#### [Exercise]
Return every line of the listing below unchanged and in its original order.
========================================
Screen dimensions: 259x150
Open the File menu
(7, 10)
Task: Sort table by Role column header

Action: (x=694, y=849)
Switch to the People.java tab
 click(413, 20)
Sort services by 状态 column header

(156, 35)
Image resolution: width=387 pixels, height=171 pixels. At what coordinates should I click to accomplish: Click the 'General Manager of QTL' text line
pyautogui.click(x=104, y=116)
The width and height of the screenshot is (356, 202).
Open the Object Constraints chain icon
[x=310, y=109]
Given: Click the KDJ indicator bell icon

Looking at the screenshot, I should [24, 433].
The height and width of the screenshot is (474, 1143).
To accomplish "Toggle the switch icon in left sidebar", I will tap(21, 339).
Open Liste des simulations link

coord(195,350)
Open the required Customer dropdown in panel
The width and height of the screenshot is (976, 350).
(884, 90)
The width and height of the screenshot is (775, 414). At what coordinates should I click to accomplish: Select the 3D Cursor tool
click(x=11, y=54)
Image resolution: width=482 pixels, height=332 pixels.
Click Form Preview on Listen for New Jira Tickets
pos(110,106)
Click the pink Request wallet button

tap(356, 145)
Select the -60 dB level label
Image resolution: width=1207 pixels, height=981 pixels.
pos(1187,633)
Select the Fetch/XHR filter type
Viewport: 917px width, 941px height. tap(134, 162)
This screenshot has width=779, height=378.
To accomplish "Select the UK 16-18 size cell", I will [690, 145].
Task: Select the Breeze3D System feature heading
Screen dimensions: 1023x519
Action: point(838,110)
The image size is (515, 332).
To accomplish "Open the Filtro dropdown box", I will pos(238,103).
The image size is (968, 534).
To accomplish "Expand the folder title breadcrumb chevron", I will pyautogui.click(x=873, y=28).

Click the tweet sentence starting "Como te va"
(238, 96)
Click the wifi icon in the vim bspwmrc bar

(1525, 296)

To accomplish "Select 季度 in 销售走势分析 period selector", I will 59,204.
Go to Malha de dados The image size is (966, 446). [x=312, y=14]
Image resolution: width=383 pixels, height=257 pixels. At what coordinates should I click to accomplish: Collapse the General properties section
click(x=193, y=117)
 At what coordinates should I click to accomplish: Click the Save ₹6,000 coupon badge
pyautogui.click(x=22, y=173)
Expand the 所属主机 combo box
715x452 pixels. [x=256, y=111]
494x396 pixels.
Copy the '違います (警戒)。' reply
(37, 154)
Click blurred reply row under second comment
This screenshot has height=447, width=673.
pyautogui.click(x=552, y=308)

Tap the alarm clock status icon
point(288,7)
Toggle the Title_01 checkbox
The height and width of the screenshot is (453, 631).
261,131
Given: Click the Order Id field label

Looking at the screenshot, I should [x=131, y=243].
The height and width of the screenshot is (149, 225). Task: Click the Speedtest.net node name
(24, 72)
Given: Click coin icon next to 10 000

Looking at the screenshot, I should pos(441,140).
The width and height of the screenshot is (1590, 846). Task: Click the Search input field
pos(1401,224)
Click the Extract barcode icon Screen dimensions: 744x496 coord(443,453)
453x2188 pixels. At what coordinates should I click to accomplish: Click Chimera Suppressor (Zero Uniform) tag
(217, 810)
========================================
#### [Result of this exercise]
Screen dimensions: 259x150
Open the File menu
(7, 10)
Task: Sort table by Role column header

Action: (x=694, y=849)
Switch to the People.java tab
 click(413, 20)
Sort services by 状态 column header

(156, 35)
Image resolution: width=387 pixels, height=171 pixels. At what coordinates should I click to accomplish: Click the 'General Manager of QTL' text line
pyautogui.click(x=104, y=116)
The width and height of the screenshot is (356, 202).
Open the Object Constraints chain icon
[x=310, y=109]
Given: Click the KDJ indicator bell icon

Looking at the screenshot, I should [24, 433].
The height and width of the screenshot is (474, 1143).
To accomplish "Toggle the switch icon in left sidebar", I will tap(21, 339).
Open Liste des simulations link

coord(195,350)
Open the required Customer dropdown in panel
The width and height of the screenshot is (976, 350).
(884, 90)
The width and height of the screenshot is (775, 414). At what coordinates should I click to accomplish: Select the 3D Cursor tool
click(x=11, y=54)
Image resolution: width=482 pixels, height=332 pixels.
Click Form Preview on Listen for New Jira Tickets
pos(110,106)
Click the pink Request wallet button

tap(356, 145)
Select the -60 dB level label
Image resolution: width=1207 pixels, height=981 pixels.
pos(1187,633)
Select the Fetch/XHR filter type
Viewport: 917px width, 941px height. tap(134, 162)
This screenshot has width=779, height=378.
To accomplish "Select the UK 16-18 size cell", I will [690, 145].
Task: Select the Breeze3D System feature heading
Screen dimensions: 1023x519
Action: point(838,110)
The image size is (515, 332).
To accomplish "Open the Filtro dropdown box", I will pos(238,103).
The image size is (968, 534).
To accomplish "Expand the folder title breadcrumb chevron", I will pyautogui.click(x=873, y=28).

Click the tweet sentence starting "Como te va"
(238, 96)
Click the wifi icon in the vim bspwmrc bar

(1525, 296)

To accomplish "Select 季度 in 销售走势分析 period selector", I will 59,204.
Go to Malha de dados The image size is (966, 446). [x=312, y=14]
Image resolution: width=383 pixels, height=257 pixels. At what coordinates should I click to accomplish: Collapse the General properties section
click(x=193, y=117)
 At what coordinates should I click to accomplish: Click the Save ₹6,000 coupon badge
pyautogui.click(x=22, y=173)
Expand the 所属主机 combo box
715x452 pixels. [x=256, y=111]
494x396 pixels.
Copy the '違います (警戒)。' reply
(37, 154)
Click blurred reply row under second comment
This screenshot has height=447, width=673.
pyautogui.click(x=552, y=308)

Tap the alarm clock status icon
point(288,7)
Toggle the Title_01 checkbox
The height and width of the screenshot is (453, 631).
261,131
Given: Click the Order Id field label

Looking at the screenshot, I should [x=131, y=243].
The height and width of the screenshot is (149, 225). Task: Click the Speedtest.net node name
(24, 72)
Given: Click coin icon next to 10 000

Looking at the screenshot, I should pos(441,140).
The width and height of the screenshot is (1590, 846). Task: Click the Search input field
pos(1401,224)
Click the Extract barcode icon Screen dimensions: 744x496 coord(443,453)
453x2188 pixels. At what coordinates should I click to accomplish: Click Chimera Suppressor (Zero Uniform) tag
(217, 810)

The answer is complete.